The curtain of sleet thickened and lowered. He studied the narrow courtyard below—the buildings leaning on one another's shoulders like drunkards, the stray mongrel carrying a rat between its teeth—and felt his breath catch in his throat. A man had appeared around the crumbling edge of the tenement opposite; a complete stranger in Fitzgerald's eyes, but too well-dressed to belong to the rookery. Barrel-chested, heavy-limbed, with luxuriant muttonchop whiskers, he carried a heavy club known as a cosh. As Fitzgerald watched, he stopped in the centre of the courtyard, his eyes roving among the derelict entries. Was this one of Nancy's regulars?
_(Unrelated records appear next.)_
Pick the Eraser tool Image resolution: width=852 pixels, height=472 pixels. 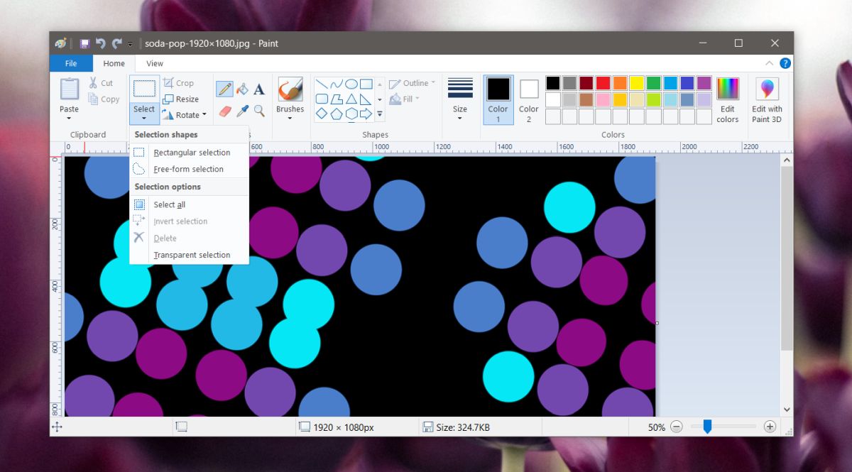click(x=224, y=111)
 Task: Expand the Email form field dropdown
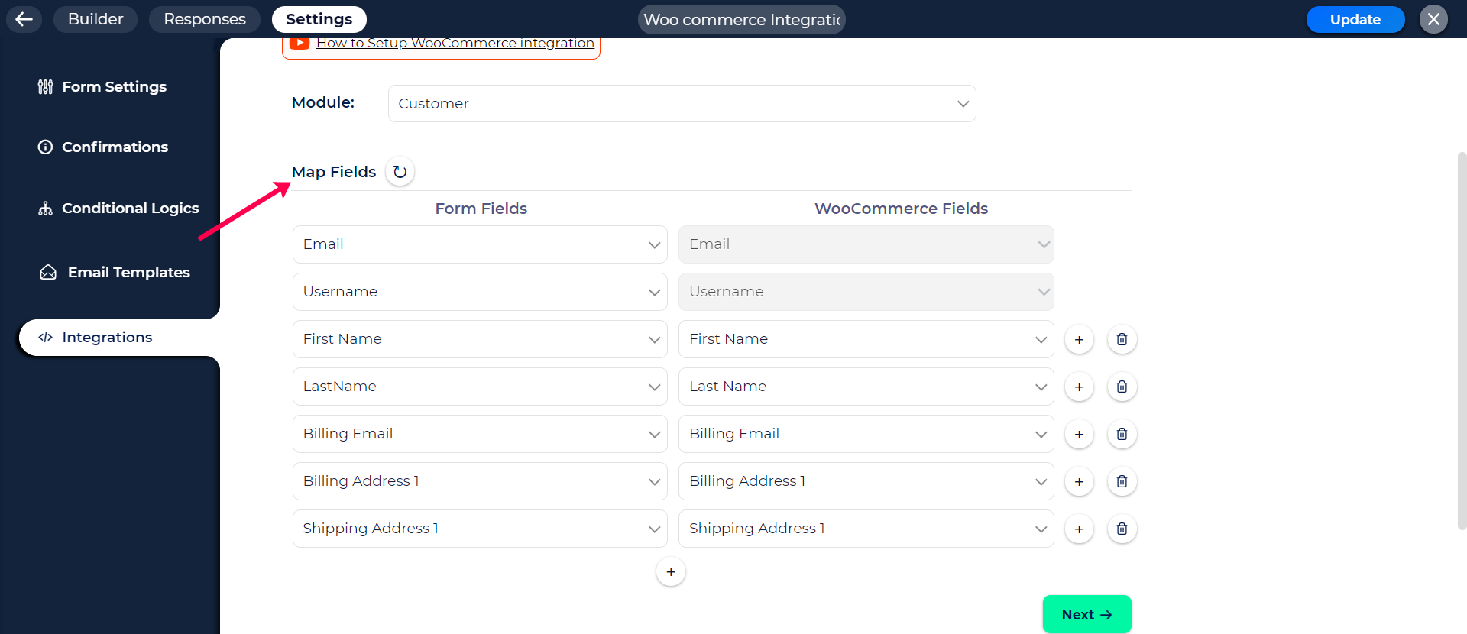(480, 244)
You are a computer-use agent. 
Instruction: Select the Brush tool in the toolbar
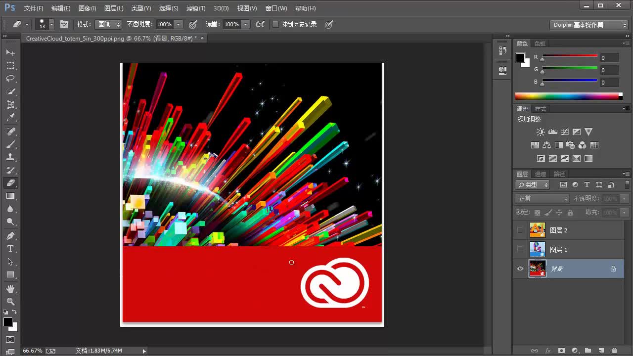10,144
A regular would know where she lived.

Three other men materialised at the first's back, obviously in support, and stood silently waiting. Then, in the space of a heartbeat, two more approached from a narrow passage at the courtyard's far end.

Six men.
Converging.

Fitzgerald could hear Georgie murmuring to her patient, who was waking now with wracking sobs. She would ask him to carry the girl back to her pallet, soon.

He opened the door to the hall. “Davey.”

The boy was minding the younger children on the stairs.

“Is there a back door out of the building?”

“Yessir.”

Fitzgerald tossed him a shilling. “Run down and see whether it's all clear. Don't talk to anybody—there's a good lad.”

The child vanished with stealth and swiftness, the coin clenched between his teeth; Fitzgerald turned back inside, and lifted Lizzie in his arms.

“I might send to Covent Garden for some fresh linen,” Georgiana worried, as he set the girl down on her straw, “but all the shops are closed. I shall simply have to bring some things tomorrow from Russell Square—”

“You won't be in Russell Square tomorrow.”

“Nonsense,” she retorted crisply. “This child must be examined daily. Would you consign her to her mother's care? She might as well be left for dead.”

Fitzgerald glanced at Lizzie; she'd lost consciousness from the pain. “There's a party of killers in the courtyard below. If they've found you here, Georgie, they've already been to Russell Square.”

Her face was suddenly, sharply, white.

“What?”

He grasped her shoulder, pulled her from the inner room to the window. “
Look
. There. On the paving. A man with a cosh. Probably still stained with Sep's blood.”

She shook her head wildly. “I see nobody!”

Fitzgerald cursed. Heavy boots resounded through the lower entry; the men were already inside.

“Get your cloak and satchel. Quickly!”

She asked him nothing this time, though he could read the disbelief in her face. He seized her hand and pulled her after him, through the hallway.